- _YOUR ASSIGNMENT_
Down to the last line, set down the listing below exactly, apart from its pictures.

- _SUPPLIED MATERIAL_
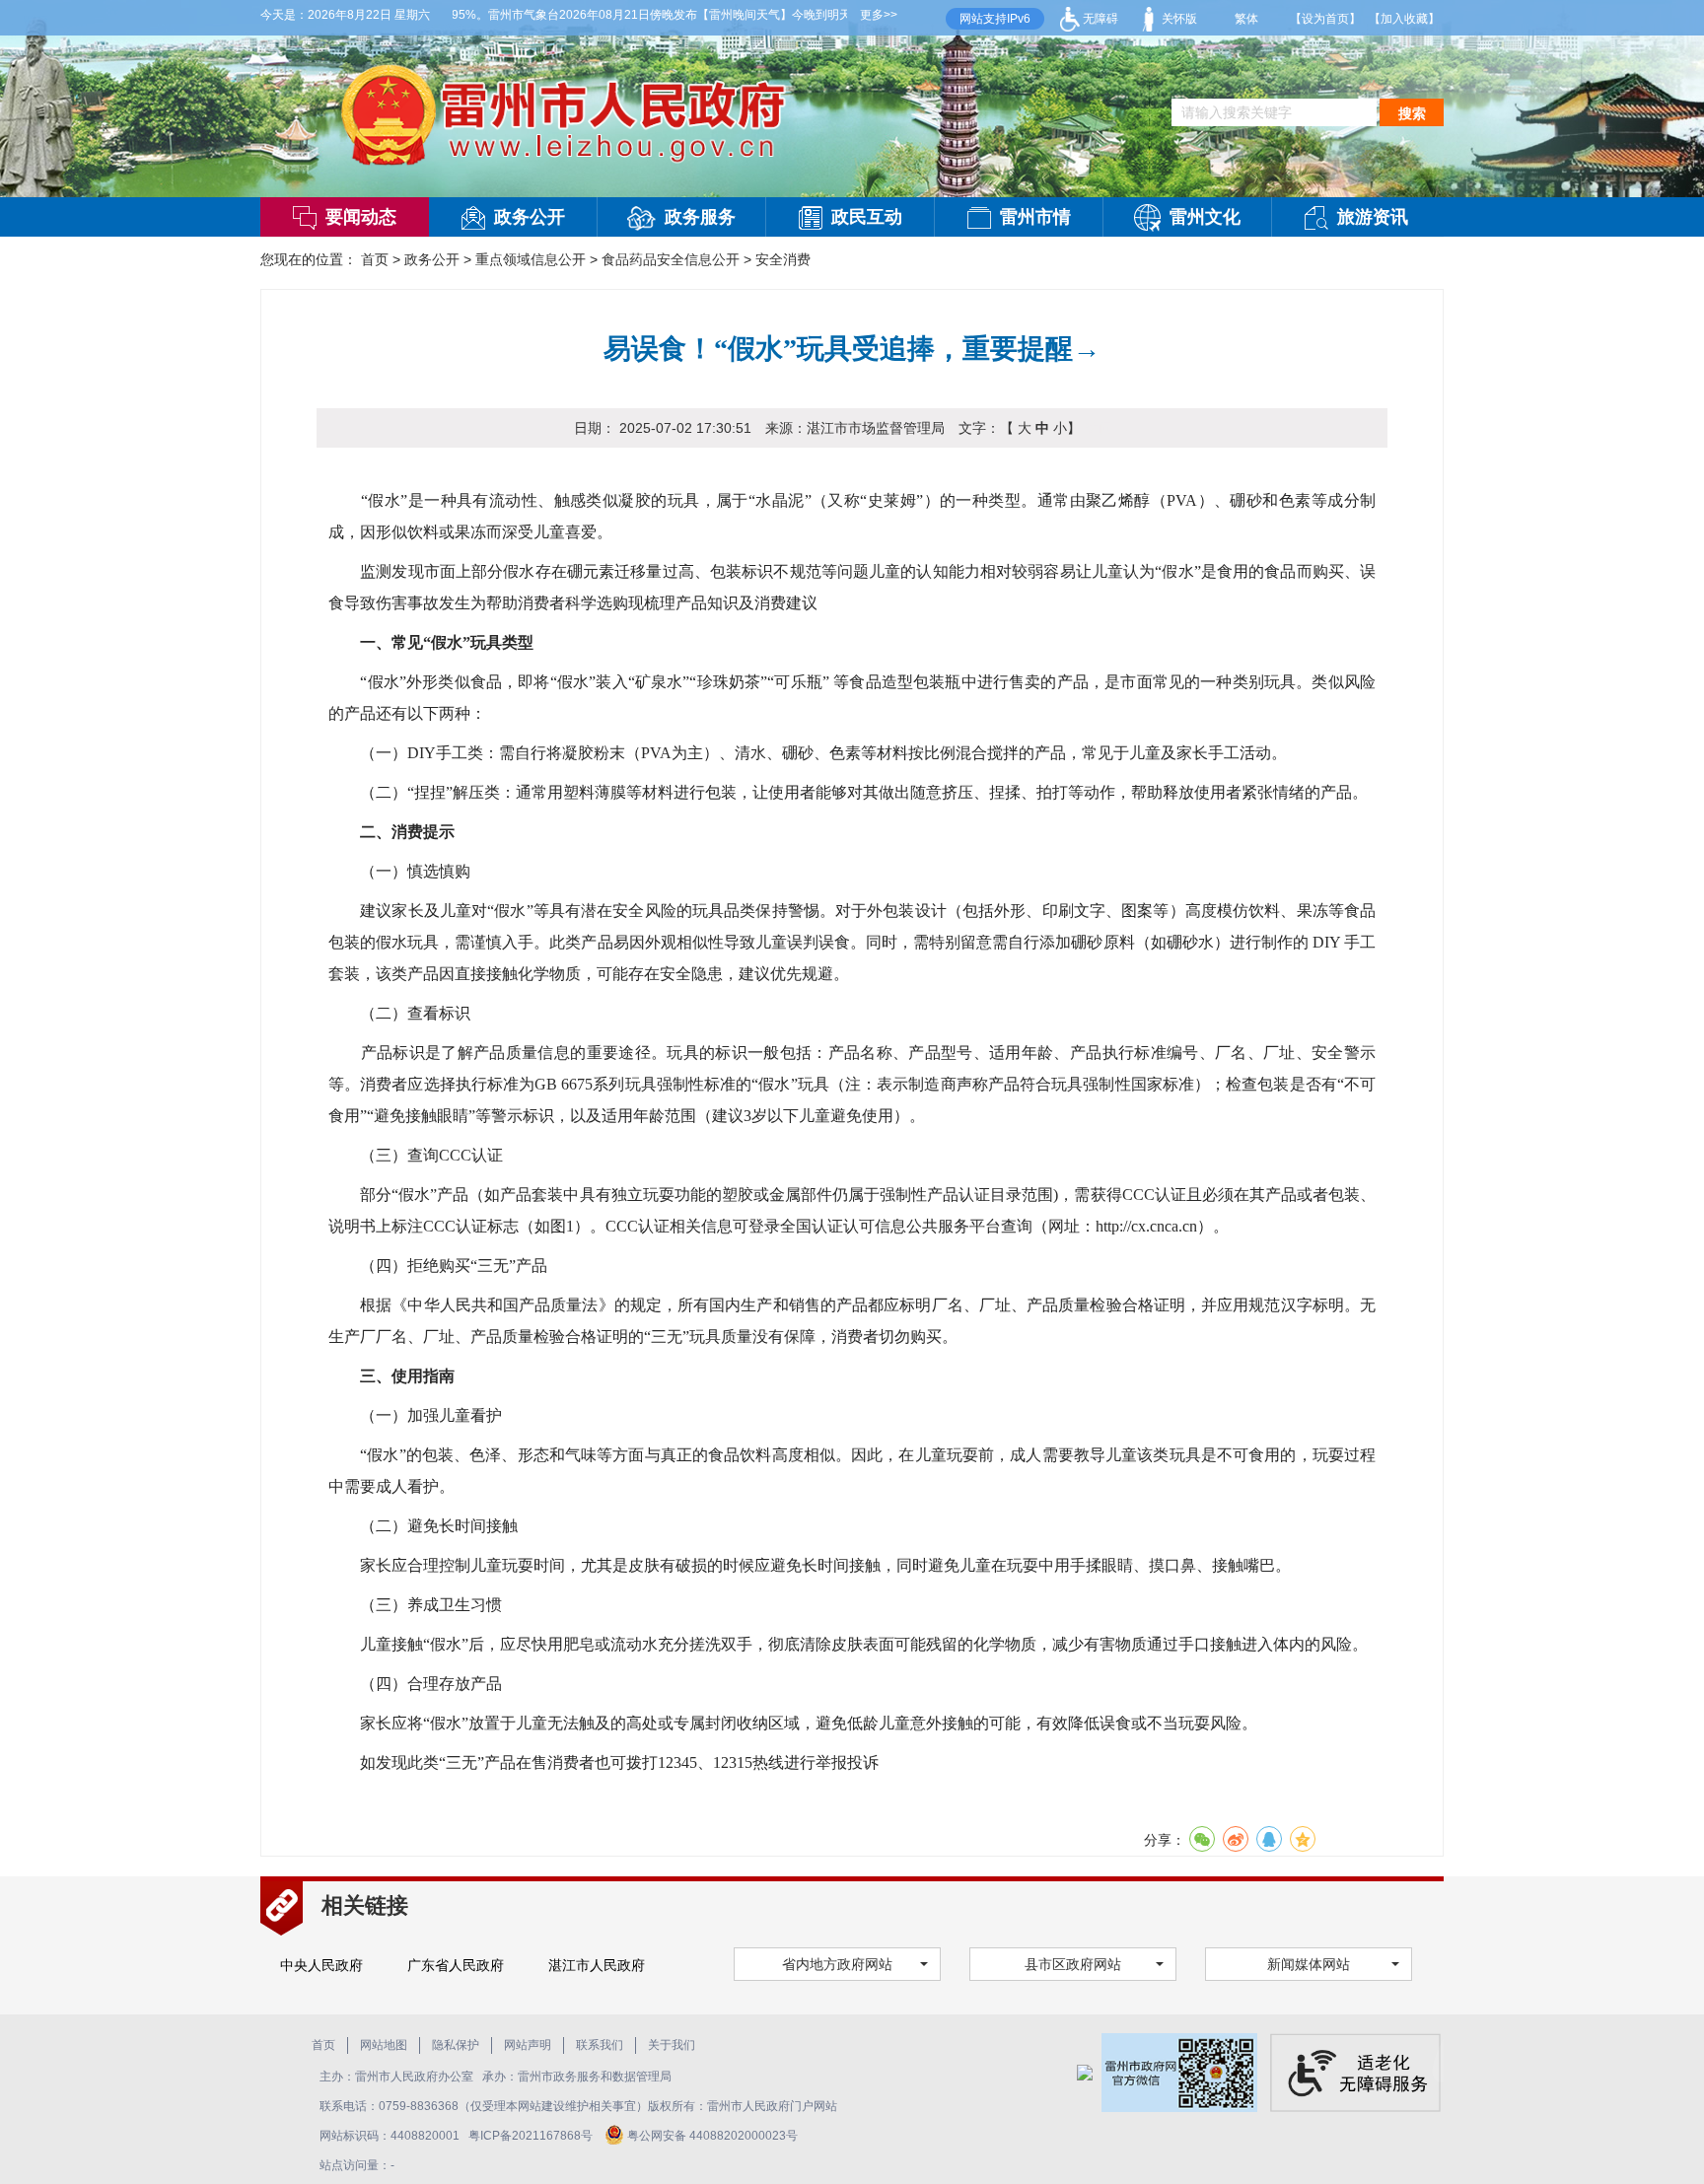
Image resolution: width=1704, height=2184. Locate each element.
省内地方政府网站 (837, 1964)
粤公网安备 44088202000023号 (712, 2136)
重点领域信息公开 (530, 259)
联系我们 (599, 2045)
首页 (375, 259)
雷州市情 (1035, 217)
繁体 (1246, 19)
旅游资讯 (1372, 217)
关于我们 (671, 2045)
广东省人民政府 (455, 1965)
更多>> (878, 15)
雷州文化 (1205, 217)
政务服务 (700, 217)
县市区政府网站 (1073, 1964)
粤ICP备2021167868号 (532, 2136)
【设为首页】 (1325, 19)
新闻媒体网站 (1308, 1964)
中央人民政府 (321, 1965)
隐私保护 (455, 2045)
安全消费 (783, 259)
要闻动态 (360, 217)
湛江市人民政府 (596, 1965)
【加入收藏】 (1404, 19)
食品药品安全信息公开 (671, 259)
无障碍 (1099, 19)
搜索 (1412, 113)
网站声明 (527, 2045)
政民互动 (866, 217)
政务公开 (529, 217)
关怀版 (1178, 19)
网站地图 (383, 2045)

- _WRITTEN SOLUTION_
Image resolution: width=1704, height=2184. Locate each element.
省内地方政府网站 (837, 1964)
粤公网安备 44088202000023号 (712, 2136)
重点领域信息公开 (530, 259)
联系我们 (599, 2045)
首页 (375, 259)
雷州市情 (1035, 217)
繁体 (1246, 19)
旅游资讯 (1372, 217)
关于我们 (671, 2045)
广东省人民政府 (455, 1965)
更多>> (878, 15)
雷州文化 (1205, 217)
政务服务 (700, 217)
县市区政府网站 (1073, 1964)
粤ICP备2021167868号 (532, 2136)
【设为首页】 (1325, 19)
新闻媒体网站 (1308, 1964)
中央人民政府 (321, 1965)
隐私保护 (455, 2045)
安全消费 (783, 259)
要闻动态 (360, 217)
湛江市人民政府 (596, 1965)
【加入收藏】 (1404, 19)
食品药品安全信息公开 (671, 259)
无障碍 (1099, 19)
搜索 (1412, 113)
网站声明 (527, 2045)
政民互动 (866, 217)
政务公开 (529, 217)
关怀版 (1178, 19)
网站地图 (383, 2045)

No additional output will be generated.